Reading passage:
The Longevity of a Business

Updated: Mar 9

Many people who set up or start new businesses do so with the vision that the business will grow to a level that will be self-sustaining, see them through to retirement and allow them to hand it down to their children. In 1958 the average life-span of an S&P500 company was 61yrs, today that number is 18yrs (McKinsey). The average life-span of a startup is 18mths and 50% of new companies are gone within 5 years. This is not necessarily bad news though. The rate of development of technology is such that a business can be established, grown and sold or wound up within two years and still make a lot of money for it's owners and investors. Many businesses are set up to do just that, to attract investment to develop a technology to a certain point and then leverage the IP or sell the business at a high profit. So it is important when thinking about starting a new business what the end game is and whether it will be what I call a project based business or a longevity business.


A project based business is a perfectly legitimate business model. It has a projected start date, end date and defined objectives to meet within that timeframe. It may be necessary to set up a company, a bank account and all of the other elements of a business in order to trade even though you know it is only for a pre-determined time. It might be that the venture is set up to exploit a particular opportunity in the market that will only last for a couple of years and, having made your money, you envisage winding up the business in a formal process that ensures all creditors are paid and any staff, investors or shareholders are dealt with according to their contracts. Many assets can be leased and those that cannot can be written down and sold at the end of the project. With the end game always in sight and a clearly defined timeframe for accomplishing things, this can be a useful way of focusing and motivating the team to deliver quality outcomes rapidly.


The more traditional business model is what I call the longevity model - that which does not have a pre-determined end date but is expected to grow and remain profitable over a period of 10-20 years. As mentioned above, in most cases, it is no longer reasonable to expect a business to survive longer than this. The key to the growth and development of a sustainable business is finding a way to make it independent of the owner or founder as early as possible through the establishment of clear processes and procedures that staff can follow to deliver outcomes. Many startups remain beholden to the founder for day to day decisions for years and although the business grows and is successful, it cannot be sold, invested in, or even operate independently of that person. By identifying the core competence of the business and documenting processes around it, the business can be run without being heavily dependent on one or two individuals - the process runs the business and the people run the process. This model is very apparent in the likes of a franchise such as McDonalds where there is little or no deviation from the process and as long as people are trained to run the process, the burger you get in Sydney is the same as the one you get in New York and London.

Exercise directions: Write the next part of the article on business longevity, picking up right after its last sentence. You can leave the material that follows aside; it isn't needed here.

Source material:

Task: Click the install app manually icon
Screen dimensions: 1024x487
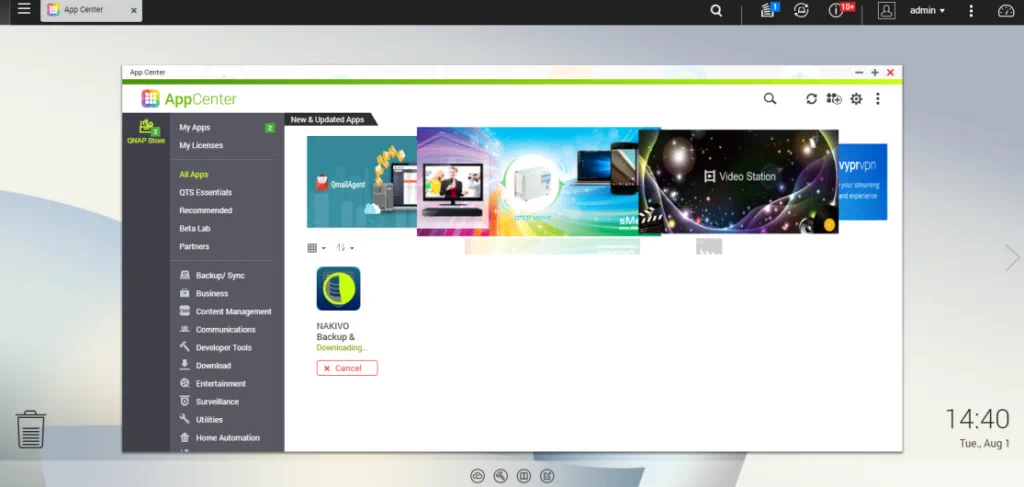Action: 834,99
* * *
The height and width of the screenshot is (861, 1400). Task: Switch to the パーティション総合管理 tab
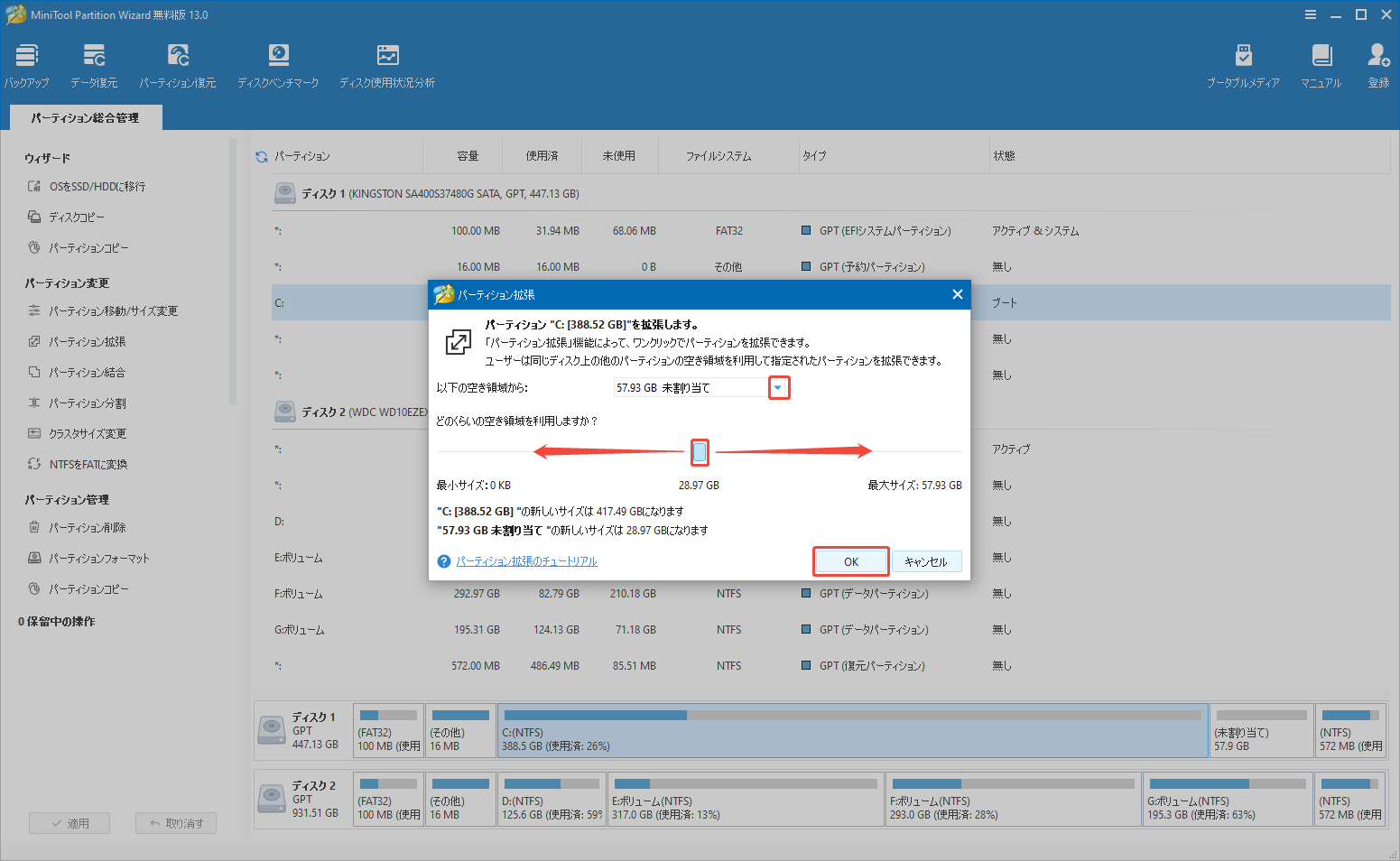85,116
* * *
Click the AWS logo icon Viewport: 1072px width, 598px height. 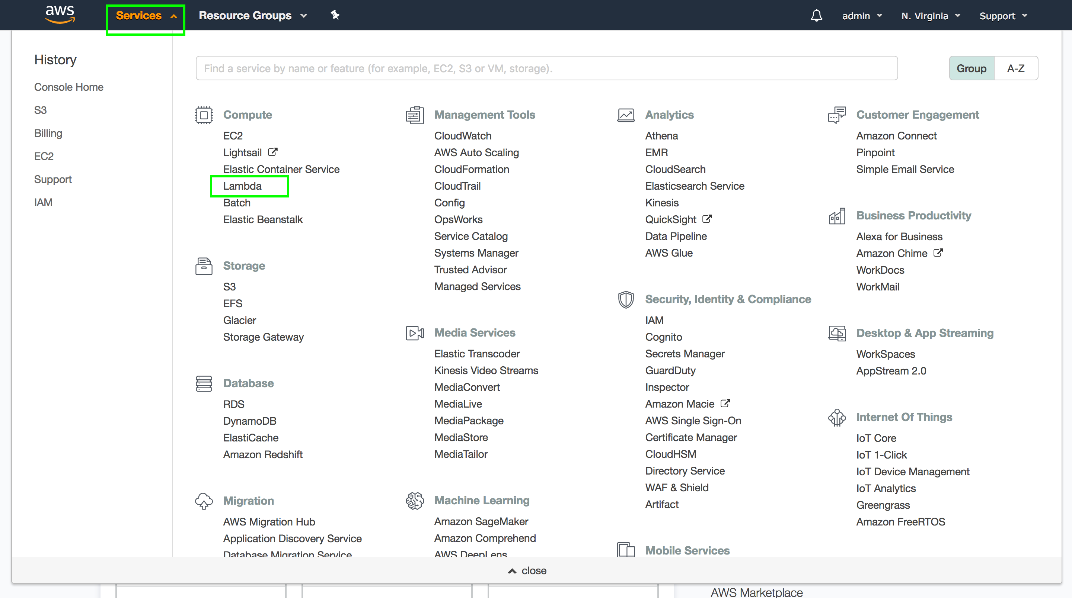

Exercise result:
Longevity businesses can be invested in by people looking for dividends as well as long term growth whereas project businesses are invariably invested in by those looking for short term capital gains. The longevity business will typically have a long term (5 year) strategic plan and will be more vulnerable to outside environmental changes (such as recession) than project businesses. Having said that, if Covid-19 has taught us anything, it is that the world economies can turn in the space of a couple of weeks, so nothing is predictable or certain in this age of globalization and technological advancement.


The project model is worth considering for the simple reason that it instils discipline into the team and keeps them focused on delivering outcomes by certain dates. There is a limited budget available and if the budget is overrun or the deadlines are not met, the project is abandoned or reinvested in accordance with the rules agreed upon at the outset. Many startups lack discipline when it comes to these types of rules and end up pouring additional money into a failing business in the hope that it will eventually come good instead of shutting it down early and cutting their losses. I know this because I have done it myself and have learned hard and expensive lessons by allowing my emotions to over-ride my own rules.